→ **Your goal**:
Word for word, set down the records and skip each picture.

── Available data ──

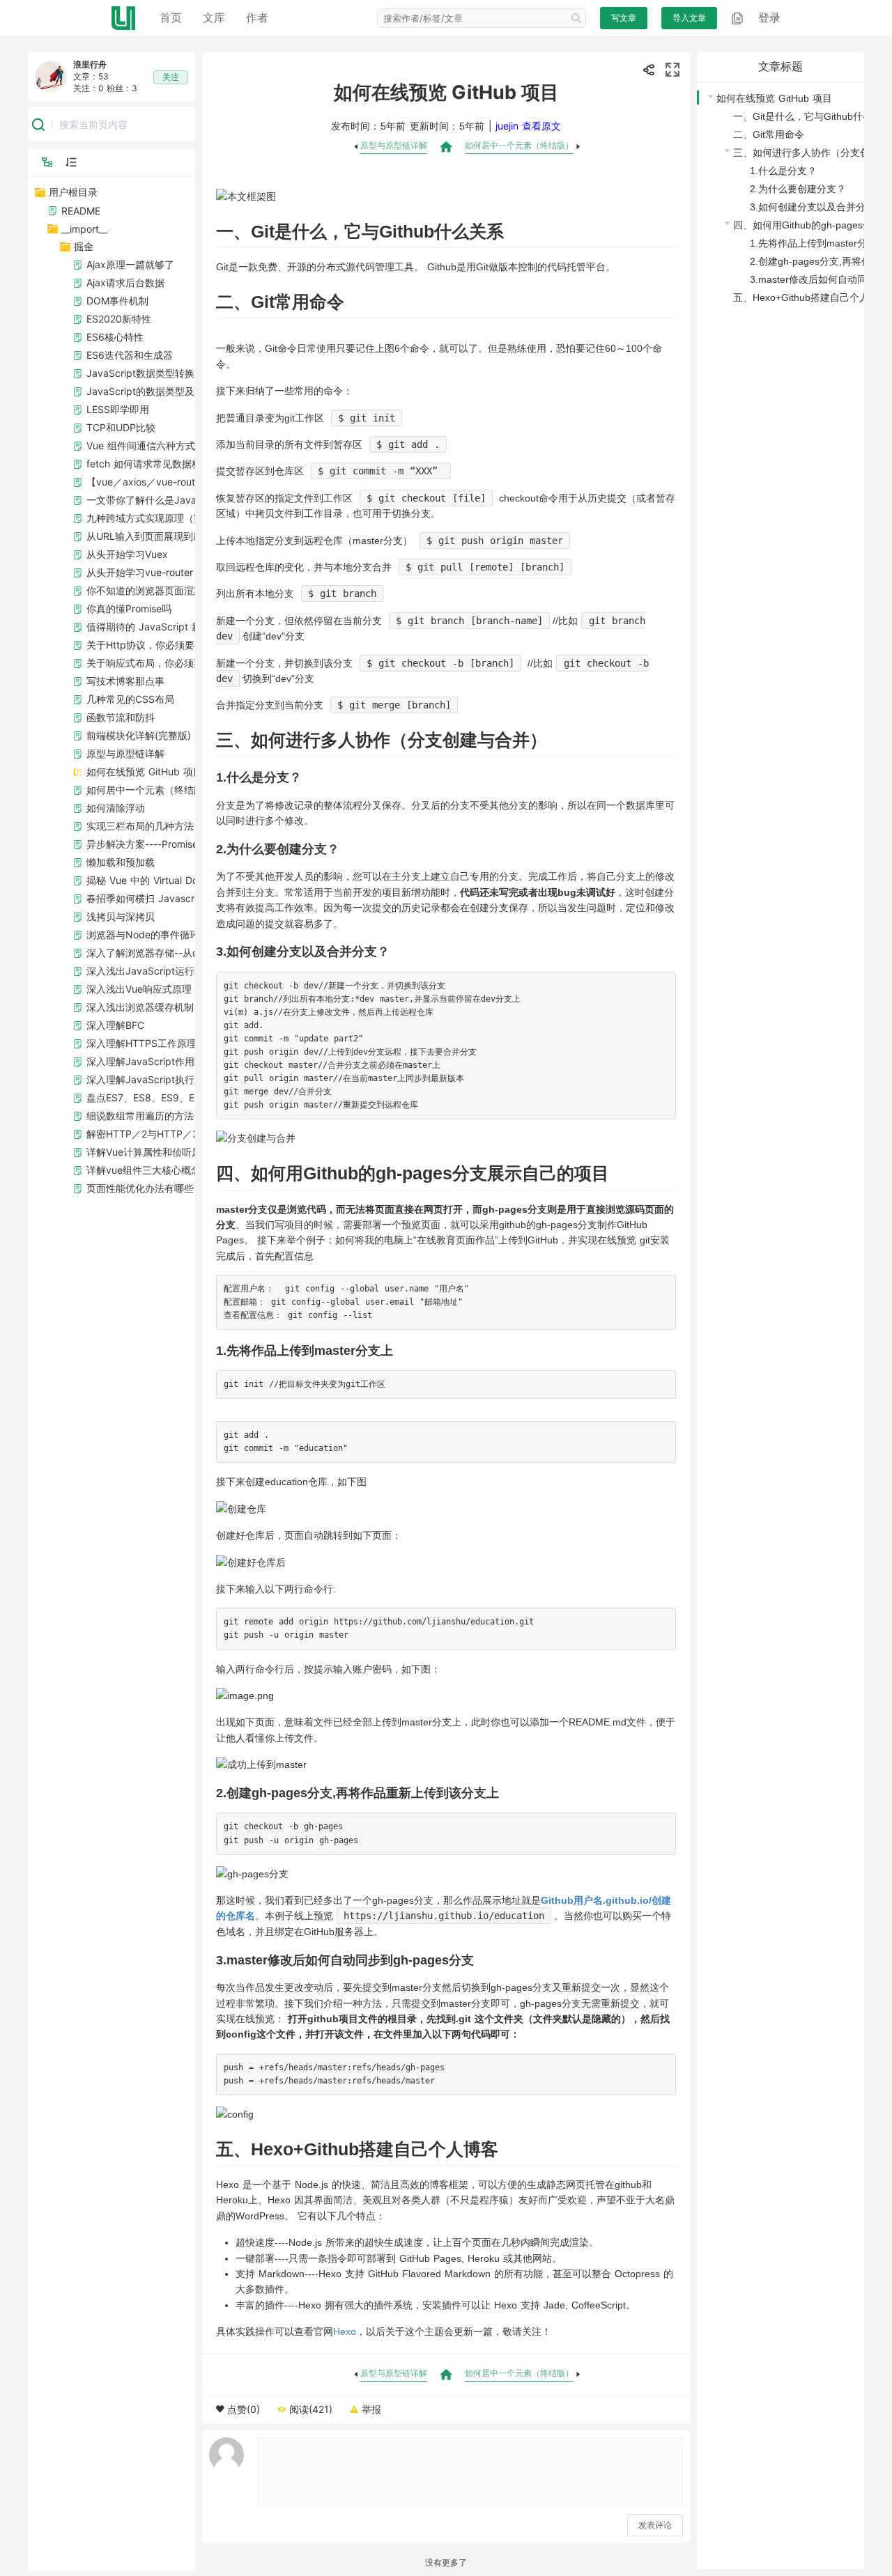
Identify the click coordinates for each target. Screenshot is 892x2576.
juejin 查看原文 (528, 126)
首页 (171, 17)
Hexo (344, 2331)
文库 (214, 17)
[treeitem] (192, 690)
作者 (257, 17)
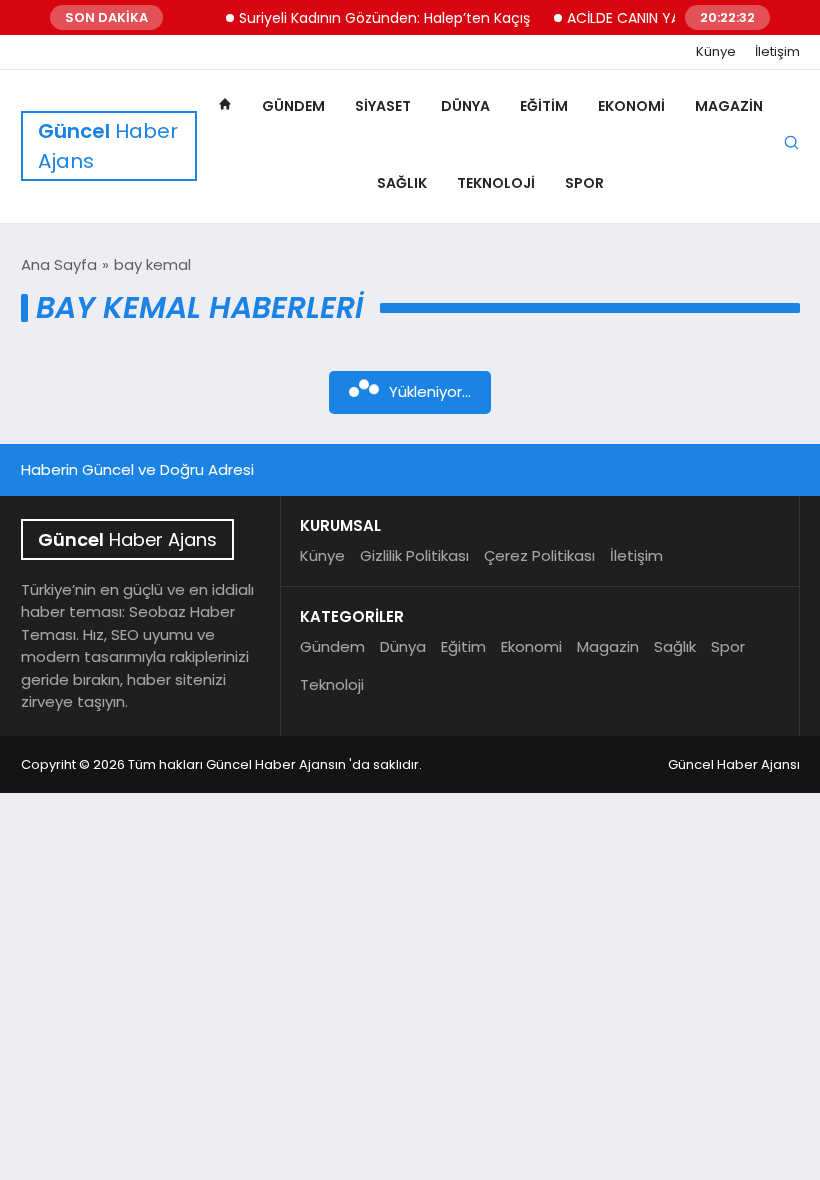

───

→ **The answer**:
Identify the click coordinates for each target. Screenshot is 892x2576.
juejin 查看原文 (528, 126)
首页 (171, 17)
Hexo (344, 2331)
文库 (214, 17)
[treeitem] (192, 690)
作者 (257, 17)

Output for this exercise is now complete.